What is the future of Brand Factory?

It may face the same future as e-commerce companies that “bought” revenue by offering deep discounts, burning a hole in their P&L.

The saving grace is that Brand Factory is not putting money from its own pocket to offer deep discounts.

Where will Brand Factory rock? Most likely in Tier 2 and 3 towns where marquee brands command aspirations but have not yet opened their own stores. In such towns, Brand Factory could be the only option for customers.

But even this is risky because “…by 2020, nearly half the internet users would be from rural areas and tier-4 towns (with population under 100,000),” Mint reports. People residing here too will opt for online company-promoted stores to get deals and bargains, bringing Brand Factory’s reason for existence under scrutiny.

What Brand Factory ought to do

Brand Factory could take inspiration from Walmart and pivot its business model to make it more robust, enduring and profitable.

Walmart ranked No. 1 in the Fortune 500 list (2015) and clocked a revenue of $482 billion. It grew by offering “Everyday Low Price” (EDLP), but by 2007 it had replaced this promise with “Save money. Live better.”

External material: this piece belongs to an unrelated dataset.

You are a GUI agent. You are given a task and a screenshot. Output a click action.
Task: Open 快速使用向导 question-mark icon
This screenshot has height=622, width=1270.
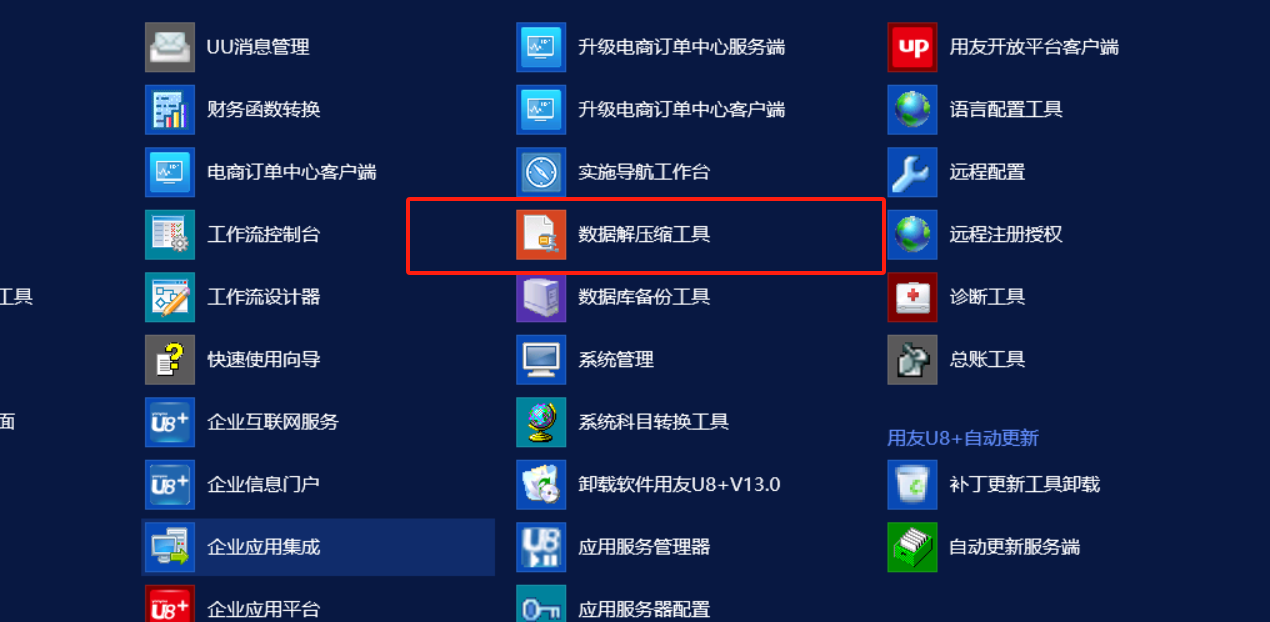tap(170, 360)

Why? Because price is a feature and shoppers do not buy features, they buy benefits. In neuro marketing terms, features such as price appeal to the neo cortex part of the human brain, where rational and analytic thinking reside. But when a company offers a benefit, it touches the limbic part of the brain where emotion and behaviour reside. When a brand touches emotions, a person’s behaviour towards the brand changes positively. Once this happens, the brand can offer rational reasons for buying-price and discount.

Bottom line

It would be prudent for Brand Factory to move away from offering a feature (low price) and graduate to promising a benefit which will appeal to the customer’s self-interest. This will help Brand Factory graduate from merely having a transactional relationship with its customers towards nurturing a more enduring relationship with them.